Tim Naas Indonesia

Oleh: Dhimam Abror Djuraid

Sabtu, 07 Mei 2022 – 18:49 WIB
Laga perdana Grup A Sepak Bola SEA Games 2021 di Stadion Viet Tri, Phu Tho, Vietnam, Jumat (6/5/2022). Foto: ANTARA FOTO/Aditya Pradana Putra/nym.

jpnn.com - Dalam sepak bola batas antara pahlawan dan bajingan beda-beda tipis alias beti. 

Semua pasti sudah paham hal itu. 

BACA JUGA: Asnawi Mangkualam Dikabarkan Cedera, Begini Penjelasan Dokter Timnas

Hari ini seseorang bisa disanjung dan dipuja bak dewa, detik berikutnya dia bisa menjadi sasaran caci maki dan sumpah serapah.

Shin Tae Yong pasti sudah mengetahui hal itu. 

BACA JUGA: Waduh!
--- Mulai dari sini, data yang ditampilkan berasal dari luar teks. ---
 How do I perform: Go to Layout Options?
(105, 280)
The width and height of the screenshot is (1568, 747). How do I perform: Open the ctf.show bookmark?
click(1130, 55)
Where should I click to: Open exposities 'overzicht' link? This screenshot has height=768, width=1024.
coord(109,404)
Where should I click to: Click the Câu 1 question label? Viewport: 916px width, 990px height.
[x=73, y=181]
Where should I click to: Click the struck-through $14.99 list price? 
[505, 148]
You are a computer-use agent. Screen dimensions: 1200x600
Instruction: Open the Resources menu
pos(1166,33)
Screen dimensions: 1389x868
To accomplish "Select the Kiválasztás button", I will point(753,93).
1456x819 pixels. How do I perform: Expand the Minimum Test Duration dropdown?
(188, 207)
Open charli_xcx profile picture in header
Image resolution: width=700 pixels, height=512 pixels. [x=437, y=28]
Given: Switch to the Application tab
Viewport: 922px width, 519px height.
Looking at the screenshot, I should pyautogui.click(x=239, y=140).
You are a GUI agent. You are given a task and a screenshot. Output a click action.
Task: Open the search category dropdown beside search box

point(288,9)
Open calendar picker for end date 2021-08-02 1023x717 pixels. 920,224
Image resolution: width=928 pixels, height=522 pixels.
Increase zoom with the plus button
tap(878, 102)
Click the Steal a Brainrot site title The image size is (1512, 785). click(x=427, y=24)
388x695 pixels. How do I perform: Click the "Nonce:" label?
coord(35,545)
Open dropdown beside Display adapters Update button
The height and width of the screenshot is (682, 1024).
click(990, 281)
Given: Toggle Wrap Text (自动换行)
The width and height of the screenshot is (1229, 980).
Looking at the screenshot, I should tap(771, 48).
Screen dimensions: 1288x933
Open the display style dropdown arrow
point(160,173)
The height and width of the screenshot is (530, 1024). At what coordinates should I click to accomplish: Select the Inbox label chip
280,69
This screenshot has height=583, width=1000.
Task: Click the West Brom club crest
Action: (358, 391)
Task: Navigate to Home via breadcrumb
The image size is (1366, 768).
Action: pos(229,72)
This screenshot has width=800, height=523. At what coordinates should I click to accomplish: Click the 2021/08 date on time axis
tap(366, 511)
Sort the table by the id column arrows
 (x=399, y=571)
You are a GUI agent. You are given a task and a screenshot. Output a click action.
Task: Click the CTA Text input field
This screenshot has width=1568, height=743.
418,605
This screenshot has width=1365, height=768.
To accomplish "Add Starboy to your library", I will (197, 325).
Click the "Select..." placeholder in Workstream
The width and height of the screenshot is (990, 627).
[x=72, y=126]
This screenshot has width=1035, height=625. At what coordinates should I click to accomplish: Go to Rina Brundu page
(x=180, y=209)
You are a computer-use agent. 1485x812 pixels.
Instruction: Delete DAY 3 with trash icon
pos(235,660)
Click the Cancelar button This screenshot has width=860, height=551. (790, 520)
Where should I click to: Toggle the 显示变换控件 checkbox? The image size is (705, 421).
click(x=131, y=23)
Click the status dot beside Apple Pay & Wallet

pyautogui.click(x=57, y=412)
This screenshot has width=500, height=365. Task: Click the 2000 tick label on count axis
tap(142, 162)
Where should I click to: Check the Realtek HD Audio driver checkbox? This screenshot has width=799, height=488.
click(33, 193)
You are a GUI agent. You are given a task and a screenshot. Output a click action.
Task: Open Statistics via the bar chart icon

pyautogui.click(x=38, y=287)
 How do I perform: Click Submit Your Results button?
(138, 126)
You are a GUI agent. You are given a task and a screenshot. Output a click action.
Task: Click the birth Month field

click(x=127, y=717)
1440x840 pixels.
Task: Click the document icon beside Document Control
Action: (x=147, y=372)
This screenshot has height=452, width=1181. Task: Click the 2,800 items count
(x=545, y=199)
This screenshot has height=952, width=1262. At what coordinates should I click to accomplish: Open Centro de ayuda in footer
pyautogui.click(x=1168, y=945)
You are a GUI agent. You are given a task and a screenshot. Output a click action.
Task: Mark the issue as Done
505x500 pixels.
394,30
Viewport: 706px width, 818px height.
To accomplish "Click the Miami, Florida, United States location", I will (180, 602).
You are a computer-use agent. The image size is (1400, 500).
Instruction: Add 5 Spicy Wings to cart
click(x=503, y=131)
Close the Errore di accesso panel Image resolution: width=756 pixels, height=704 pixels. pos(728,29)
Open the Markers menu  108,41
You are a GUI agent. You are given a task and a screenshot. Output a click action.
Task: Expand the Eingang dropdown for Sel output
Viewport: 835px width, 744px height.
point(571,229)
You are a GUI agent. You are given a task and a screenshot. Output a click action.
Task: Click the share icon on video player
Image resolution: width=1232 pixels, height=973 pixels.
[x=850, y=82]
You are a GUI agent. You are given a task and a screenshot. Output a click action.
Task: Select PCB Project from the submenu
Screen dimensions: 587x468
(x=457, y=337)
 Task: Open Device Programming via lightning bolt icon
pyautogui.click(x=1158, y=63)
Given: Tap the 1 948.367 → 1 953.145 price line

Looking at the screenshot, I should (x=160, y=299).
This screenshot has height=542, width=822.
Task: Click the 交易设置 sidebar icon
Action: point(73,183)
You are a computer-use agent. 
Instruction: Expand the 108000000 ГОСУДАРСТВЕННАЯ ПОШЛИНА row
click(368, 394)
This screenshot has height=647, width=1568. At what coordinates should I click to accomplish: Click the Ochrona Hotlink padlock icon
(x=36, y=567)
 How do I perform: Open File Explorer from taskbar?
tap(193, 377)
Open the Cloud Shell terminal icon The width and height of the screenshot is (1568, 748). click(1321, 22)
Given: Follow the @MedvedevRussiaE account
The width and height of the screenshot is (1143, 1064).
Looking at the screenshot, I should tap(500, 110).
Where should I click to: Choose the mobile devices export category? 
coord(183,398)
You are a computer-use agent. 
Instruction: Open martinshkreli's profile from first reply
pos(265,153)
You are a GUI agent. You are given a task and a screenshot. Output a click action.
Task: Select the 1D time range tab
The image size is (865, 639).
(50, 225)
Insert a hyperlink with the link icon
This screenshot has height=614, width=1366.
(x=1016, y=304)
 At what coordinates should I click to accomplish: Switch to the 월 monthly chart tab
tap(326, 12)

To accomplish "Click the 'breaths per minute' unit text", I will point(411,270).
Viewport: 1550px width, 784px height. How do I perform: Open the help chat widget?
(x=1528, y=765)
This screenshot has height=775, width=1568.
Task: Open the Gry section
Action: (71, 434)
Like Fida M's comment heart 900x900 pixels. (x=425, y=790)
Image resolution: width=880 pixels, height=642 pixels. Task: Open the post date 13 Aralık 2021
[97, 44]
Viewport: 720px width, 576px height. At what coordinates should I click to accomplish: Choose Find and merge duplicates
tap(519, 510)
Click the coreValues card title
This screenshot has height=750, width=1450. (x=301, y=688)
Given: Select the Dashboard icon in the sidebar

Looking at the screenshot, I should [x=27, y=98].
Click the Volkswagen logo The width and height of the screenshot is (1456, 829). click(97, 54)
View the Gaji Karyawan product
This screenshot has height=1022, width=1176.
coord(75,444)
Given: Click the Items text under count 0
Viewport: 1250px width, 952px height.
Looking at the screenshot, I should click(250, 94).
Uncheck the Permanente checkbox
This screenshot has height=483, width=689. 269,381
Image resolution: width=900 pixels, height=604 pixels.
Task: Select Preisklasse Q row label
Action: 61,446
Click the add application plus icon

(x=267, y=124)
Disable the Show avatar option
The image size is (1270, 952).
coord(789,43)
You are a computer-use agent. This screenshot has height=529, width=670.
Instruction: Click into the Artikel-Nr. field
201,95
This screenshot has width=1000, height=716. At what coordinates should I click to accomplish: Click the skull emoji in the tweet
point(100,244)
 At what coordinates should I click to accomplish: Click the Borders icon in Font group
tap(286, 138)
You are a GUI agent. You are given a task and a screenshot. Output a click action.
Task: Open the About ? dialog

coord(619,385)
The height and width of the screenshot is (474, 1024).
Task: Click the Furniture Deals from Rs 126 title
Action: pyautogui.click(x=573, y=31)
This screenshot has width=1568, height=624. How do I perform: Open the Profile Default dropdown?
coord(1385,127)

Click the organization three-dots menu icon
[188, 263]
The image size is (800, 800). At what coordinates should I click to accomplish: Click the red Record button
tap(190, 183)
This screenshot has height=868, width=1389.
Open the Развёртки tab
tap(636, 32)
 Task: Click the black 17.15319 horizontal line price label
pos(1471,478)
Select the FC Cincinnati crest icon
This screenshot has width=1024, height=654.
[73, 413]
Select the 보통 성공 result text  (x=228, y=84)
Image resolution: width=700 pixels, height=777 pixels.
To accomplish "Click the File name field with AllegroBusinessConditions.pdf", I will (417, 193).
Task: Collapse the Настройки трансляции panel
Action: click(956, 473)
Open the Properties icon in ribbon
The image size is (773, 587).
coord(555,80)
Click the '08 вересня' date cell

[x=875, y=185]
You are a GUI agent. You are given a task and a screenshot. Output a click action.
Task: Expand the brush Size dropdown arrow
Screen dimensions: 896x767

Ada Mata-mata Pada Duel Timnas U23 Indonesia vs Vietnam, Ini Sosoknya

Awal tahun ini, dia dipuja-puja karena berhasil membawa timnas Indonesia maju babak final Piala AFF yang memperebutkan lambang supremasi sepak bola Asia Tenggara. 

Meski kalah telak dari Thailand dengan agregat 2-6, tetapi publik Indonesia berbunga-bunga. 

BACA JUGA: Vietnam Lumpuhkan Timnas U-23 Indonesia, Park Hang Seo Bongkar Borok Garuda Muda

Katanya timnas hasil seleksi dan racikan  STY punya masa depan cerah, karena terdiri atas pemain-pemain muda yang penuh bakat.

Empat bulan berikutnya, puja-puji berubah jadi caci maki. 

Dalam pertandingan multi-ajang SEA Games Jumat (6/5) di Vietnam, Indonesia dipermalukan 3 gol tanpa balas. 

Bukan hanya 3 gol itu yang bikin publik marah, tetapi permainan yang buruk yang membuat pecinta sepak bola geregetan.

Meskipun baru bermain satu kali tapi kekalahan ini seperti langit runtuh yang mengawali hari kiamat. 

Masih ada tiga pertandingan lagi di fase grup yang memungkinkan Indonesia lolos ke babak berikutnya. 

Dua lawan Indonesia relatif lebih ringan, yaitu Timor Leste dan Filipina. 

Satu tim lagi yang harus dihadapi Indonesia adalah Myanmar. 

Cukup alot, tetapi seharusnya Indonesia bisa mengatasi kalau performa tim berada pada level terbaik.

Jagat sepak bola sedang gempar karena pertandingan dramatis pada babak semifinal Liga Champions Eropa, pekan lalu. 

Dua pertandingan semifinal sama-sama menyajikan pertandingan yang membuat suporter deg-degan menahan napas sampai detik terakhir.

Semifinal pertama Liverpool berebut tiket final dengan Villareal, klub kota kecil dari Spanyol dengan reputasi besar dan dikenal sebagai spesialis juara Liga Eropa yang gengsinya satu level di bawah Liga Champions. 

Villareal menjadi tim pembunuh raksasa karena di perempat final berhasil menyingkirkan Bayern Muenchen yang secara teknis jauh lebih digdaya.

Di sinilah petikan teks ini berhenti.